(Collected data)

----

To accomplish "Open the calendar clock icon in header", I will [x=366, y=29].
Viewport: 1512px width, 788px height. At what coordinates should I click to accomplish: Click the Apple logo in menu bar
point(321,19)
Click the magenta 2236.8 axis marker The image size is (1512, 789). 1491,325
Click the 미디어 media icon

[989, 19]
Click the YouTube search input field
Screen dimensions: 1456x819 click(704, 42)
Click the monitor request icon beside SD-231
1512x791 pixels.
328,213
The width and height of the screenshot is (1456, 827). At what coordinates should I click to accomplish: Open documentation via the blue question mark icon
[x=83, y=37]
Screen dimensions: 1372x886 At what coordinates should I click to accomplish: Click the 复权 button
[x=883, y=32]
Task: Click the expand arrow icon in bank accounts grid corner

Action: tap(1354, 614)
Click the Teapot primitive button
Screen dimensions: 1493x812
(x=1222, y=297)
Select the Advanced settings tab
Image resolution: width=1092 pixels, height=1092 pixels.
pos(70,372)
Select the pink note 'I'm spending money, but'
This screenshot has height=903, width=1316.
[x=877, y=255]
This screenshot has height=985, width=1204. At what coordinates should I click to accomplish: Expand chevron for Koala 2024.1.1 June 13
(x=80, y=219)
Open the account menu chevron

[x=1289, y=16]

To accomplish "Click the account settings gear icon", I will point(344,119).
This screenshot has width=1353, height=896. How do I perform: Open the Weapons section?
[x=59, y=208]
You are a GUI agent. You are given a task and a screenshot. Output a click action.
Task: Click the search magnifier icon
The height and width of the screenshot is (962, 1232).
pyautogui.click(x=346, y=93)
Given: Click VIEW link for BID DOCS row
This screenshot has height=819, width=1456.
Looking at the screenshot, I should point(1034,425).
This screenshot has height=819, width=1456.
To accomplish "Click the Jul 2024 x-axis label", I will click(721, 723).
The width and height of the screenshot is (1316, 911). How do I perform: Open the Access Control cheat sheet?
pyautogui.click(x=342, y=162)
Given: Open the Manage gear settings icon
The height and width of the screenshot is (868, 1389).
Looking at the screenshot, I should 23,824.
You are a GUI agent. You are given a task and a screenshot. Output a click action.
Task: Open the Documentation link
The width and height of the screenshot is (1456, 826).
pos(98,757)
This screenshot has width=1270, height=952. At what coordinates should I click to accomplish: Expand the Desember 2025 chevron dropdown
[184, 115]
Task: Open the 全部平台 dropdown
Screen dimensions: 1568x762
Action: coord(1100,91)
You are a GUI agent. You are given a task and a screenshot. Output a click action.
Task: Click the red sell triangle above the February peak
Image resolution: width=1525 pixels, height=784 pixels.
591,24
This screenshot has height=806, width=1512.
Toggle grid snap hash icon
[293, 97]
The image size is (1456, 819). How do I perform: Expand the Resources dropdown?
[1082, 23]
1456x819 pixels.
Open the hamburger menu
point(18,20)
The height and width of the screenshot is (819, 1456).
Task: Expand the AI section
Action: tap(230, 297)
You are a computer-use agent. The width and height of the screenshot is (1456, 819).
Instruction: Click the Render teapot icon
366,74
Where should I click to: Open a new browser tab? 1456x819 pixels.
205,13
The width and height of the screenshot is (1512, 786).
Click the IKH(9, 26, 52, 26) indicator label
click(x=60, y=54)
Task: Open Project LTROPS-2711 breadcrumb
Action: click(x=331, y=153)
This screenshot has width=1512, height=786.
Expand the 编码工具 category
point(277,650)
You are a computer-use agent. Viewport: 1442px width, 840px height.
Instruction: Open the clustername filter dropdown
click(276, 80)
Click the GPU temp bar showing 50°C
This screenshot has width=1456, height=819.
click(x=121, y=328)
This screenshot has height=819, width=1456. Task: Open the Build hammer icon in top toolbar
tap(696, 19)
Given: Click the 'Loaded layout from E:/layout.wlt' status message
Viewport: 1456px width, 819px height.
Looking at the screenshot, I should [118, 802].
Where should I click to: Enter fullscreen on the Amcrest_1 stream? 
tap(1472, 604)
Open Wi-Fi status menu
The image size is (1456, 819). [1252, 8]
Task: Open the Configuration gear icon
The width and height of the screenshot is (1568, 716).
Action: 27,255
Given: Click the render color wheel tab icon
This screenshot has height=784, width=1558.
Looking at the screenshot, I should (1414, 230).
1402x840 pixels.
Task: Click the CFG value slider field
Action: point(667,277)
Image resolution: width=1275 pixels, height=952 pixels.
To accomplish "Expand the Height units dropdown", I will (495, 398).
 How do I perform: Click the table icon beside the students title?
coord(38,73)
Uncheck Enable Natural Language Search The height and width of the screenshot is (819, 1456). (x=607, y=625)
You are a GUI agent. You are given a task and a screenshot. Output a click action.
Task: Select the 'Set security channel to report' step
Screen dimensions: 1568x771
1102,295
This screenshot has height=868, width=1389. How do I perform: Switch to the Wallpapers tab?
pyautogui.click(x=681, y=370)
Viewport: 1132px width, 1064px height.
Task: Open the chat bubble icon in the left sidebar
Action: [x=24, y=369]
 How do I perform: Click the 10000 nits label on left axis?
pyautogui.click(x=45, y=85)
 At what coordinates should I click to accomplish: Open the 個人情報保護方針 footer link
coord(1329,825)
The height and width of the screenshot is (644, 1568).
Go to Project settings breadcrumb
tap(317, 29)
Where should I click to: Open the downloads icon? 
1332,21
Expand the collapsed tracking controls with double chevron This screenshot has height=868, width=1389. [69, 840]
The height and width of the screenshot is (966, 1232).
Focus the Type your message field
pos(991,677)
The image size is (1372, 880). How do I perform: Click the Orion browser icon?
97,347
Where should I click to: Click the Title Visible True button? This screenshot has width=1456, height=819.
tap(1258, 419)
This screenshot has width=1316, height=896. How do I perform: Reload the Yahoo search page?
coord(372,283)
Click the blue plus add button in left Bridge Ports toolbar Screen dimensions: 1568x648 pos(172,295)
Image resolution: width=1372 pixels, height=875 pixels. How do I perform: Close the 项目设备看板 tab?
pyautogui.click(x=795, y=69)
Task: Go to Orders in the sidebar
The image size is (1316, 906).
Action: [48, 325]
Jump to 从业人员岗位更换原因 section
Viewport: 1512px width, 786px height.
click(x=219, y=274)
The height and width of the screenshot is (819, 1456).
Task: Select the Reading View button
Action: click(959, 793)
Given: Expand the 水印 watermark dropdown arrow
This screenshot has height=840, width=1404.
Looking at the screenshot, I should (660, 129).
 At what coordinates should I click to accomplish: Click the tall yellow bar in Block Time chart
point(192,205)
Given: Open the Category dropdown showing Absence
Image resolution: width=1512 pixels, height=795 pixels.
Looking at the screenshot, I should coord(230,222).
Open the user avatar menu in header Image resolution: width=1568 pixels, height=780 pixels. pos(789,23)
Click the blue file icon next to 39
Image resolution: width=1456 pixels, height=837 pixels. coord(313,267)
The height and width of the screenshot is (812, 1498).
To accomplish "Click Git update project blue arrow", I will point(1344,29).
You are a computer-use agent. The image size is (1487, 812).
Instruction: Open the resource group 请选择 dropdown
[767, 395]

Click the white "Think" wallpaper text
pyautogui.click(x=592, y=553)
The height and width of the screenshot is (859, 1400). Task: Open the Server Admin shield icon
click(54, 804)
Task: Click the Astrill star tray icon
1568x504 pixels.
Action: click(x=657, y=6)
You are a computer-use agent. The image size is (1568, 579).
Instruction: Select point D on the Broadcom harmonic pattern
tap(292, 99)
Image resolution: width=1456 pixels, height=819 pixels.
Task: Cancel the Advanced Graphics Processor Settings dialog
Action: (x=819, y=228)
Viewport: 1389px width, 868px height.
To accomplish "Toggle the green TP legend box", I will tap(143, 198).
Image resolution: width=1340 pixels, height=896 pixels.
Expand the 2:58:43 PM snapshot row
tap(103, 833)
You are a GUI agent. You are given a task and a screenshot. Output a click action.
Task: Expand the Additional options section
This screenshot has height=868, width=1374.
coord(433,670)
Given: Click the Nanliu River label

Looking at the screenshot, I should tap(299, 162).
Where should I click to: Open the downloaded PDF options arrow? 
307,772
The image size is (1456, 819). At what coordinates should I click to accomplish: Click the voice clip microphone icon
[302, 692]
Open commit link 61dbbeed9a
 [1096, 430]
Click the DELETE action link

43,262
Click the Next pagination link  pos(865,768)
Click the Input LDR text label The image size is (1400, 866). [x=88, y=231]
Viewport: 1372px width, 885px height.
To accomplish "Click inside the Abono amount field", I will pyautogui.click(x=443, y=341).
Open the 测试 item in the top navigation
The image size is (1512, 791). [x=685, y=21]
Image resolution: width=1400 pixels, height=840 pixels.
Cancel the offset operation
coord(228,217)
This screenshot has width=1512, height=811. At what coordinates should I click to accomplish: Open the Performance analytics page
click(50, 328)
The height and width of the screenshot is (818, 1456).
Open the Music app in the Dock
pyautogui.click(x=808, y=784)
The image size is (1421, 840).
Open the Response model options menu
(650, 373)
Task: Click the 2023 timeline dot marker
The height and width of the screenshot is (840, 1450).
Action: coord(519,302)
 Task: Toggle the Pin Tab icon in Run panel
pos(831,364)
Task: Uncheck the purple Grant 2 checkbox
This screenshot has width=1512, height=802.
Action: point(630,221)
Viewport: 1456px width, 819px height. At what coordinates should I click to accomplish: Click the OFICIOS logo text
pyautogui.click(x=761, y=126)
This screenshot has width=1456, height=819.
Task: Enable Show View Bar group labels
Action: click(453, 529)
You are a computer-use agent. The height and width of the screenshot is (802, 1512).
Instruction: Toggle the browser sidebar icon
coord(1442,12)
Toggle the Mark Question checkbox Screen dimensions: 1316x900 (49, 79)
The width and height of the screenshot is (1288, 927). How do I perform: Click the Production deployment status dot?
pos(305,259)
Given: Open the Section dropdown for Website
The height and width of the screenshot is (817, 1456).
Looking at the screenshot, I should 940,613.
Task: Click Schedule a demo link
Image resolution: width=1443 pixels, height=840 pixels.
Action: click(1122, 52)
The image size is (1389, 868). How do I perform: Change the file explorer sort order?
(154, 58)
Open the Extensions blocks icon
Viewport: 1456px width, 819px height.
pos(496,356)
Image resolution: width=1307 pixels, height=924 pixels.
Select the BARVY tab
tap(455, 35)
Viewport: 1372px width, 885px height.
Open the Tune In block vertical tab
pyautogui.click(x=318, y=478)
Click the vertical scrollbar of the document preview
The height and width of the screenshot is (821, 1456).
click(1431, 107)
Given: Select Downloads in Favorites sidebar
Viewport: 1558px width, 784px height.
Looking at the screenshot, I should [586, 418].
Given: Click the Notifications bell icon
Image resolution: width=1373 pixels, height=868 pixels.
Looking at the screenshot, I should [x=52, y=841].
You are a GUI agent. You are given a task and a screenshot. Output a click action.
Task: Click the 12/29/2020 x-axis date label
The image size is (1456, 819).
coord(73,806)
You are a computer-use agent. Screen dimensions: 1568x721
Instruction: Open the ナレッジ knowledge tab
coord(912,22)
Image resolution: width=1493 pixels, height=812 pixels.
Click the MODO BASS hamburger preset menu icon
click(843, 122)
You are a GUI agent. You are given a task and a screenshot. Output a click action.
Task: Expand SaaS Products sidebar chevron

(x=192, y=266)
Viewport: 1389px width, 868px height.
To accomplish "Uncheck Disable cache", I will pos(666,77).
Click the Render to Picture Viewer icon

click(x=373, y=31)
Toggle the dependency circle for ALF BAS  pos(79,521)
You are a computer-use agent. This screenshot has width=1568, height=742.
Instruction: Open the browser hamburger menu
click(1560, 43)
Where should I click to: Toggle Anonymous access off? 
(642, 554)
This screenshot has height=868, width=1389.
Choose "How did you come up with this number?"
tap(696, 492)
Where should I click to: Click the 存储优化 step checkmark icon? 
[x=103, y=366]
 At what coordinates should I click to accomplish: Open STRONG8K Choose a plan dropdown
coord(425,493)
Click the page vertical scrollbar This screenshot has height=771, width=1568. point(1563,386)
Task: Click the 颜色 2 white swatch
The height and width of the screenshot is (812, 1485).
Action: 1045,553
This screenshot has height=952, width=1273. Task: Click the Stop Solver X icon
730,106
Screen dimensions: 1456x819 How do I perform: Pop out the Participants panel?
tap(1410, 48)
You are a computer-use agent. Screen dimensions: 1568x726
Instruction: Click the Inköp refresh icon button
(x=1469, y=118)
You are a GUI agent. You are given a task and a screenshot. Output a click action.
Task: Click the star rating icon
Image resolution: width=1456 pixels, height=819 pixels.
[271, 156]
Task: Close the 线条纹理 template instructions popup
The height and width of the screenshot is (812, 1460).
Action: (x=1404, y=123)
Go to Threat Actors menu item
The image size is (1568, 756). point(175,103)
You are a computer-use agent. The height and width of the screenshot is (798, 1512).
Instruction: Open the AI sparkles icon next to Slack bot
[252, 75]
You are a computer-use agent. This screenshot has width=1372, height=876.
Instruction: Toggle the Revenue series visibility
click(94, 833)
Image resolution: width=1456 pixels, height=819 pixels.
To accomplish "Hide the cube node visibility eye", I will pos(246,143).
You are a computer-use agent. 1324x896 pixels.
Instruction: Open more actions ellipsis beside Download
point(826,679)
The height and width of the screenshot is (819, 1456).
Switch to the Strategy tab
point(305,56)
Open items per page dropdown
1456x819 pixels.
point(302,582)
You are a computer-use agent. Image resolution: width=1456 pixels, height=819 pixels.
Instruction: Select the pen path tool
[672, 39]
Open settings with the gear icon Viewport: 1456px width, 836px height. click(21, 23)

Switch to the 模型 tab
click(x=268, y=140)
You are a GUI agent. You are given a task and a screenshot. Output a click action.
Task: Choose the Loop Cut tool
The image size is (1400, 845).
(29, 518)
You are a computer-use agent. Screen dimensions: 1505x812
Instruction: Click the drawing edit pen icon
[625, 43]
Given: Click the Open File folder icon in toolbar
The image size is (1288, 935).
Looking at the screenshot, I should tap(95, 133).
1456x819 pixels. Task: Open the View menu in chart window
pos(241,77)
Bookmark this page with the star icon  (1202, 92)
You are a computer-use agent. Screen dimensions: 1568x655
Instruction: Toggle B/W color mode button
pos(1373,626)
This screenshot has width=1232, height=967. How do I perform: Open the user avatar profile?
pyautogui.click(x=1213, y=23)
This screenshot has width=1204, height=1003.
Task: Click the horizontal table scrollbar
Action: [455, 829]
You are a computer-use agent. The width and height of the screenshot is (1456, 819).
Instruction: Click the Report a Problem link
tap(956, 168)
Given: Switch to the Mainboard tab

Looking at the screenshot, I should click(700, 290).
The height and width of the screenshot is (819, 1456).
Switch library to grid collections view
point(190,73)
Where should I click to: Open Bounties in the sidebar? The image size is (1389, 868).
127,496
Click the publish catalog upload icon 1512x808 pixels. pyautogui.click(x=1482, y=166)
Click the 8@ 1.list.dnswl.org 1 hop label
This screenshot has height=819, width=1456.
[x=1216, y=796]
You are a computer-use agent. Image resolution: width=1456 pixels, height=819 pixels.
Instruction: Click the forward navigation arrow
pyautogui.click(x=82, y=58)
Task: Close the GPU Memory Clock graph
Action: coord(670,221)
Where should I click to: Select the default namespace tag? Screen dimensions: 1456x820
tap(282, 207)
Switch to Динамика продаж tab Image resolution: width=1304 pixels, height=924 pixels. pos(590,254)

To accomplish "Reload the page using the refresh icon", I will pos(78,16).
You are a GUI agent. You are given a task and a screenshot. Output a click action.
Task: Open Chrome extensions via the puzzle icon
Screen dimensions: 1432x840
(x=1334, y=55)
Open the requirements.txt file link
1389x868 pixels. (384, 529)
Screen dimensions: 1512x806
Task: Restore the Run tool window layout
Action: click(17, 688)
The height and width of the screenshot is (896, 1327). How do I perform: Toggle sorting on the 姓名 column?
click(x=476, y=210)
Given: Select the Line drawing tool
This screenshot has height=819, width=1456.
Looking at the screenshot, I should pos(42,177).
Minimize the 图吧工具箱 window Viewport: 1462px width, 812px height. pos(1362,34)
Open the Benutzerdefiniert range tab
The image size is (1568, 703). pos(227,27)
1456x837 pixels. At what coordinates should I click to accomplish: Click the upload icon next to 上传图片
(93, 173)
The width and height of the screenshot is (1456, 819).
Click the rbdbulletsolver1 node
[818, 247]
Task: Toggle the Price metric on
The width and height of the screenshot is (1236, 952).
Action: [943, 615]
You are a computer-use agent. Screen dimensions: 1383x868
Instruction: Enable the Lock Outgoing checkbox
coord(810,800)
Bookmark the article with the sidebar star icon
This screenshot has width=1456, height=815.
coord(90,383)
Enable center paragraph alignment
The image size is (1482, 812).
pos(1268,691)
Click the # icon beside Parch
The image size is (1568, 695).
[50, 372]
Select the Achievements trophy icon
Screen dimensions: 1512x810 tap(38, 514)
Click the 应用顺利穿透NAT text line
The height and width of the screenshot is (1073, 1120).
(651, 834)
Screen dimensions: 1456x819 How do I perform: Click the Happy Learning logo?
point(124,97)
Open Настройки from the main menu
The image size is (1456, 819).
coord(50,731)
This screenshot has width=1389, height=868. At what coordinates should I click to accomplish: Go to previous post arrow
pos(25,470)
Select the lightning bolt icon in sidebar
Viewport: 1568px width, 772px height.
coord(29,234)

----

**What you need to do**
Search the data for the string "header" and copy each line where it appears.

**Result of this task**
To accomplish "Open the calendar clock icon in header", I will [x=366, y=29].
Open the user avatar menu in header Image resolution: width=1568 pixels, height=780 pixels. pos(789,23)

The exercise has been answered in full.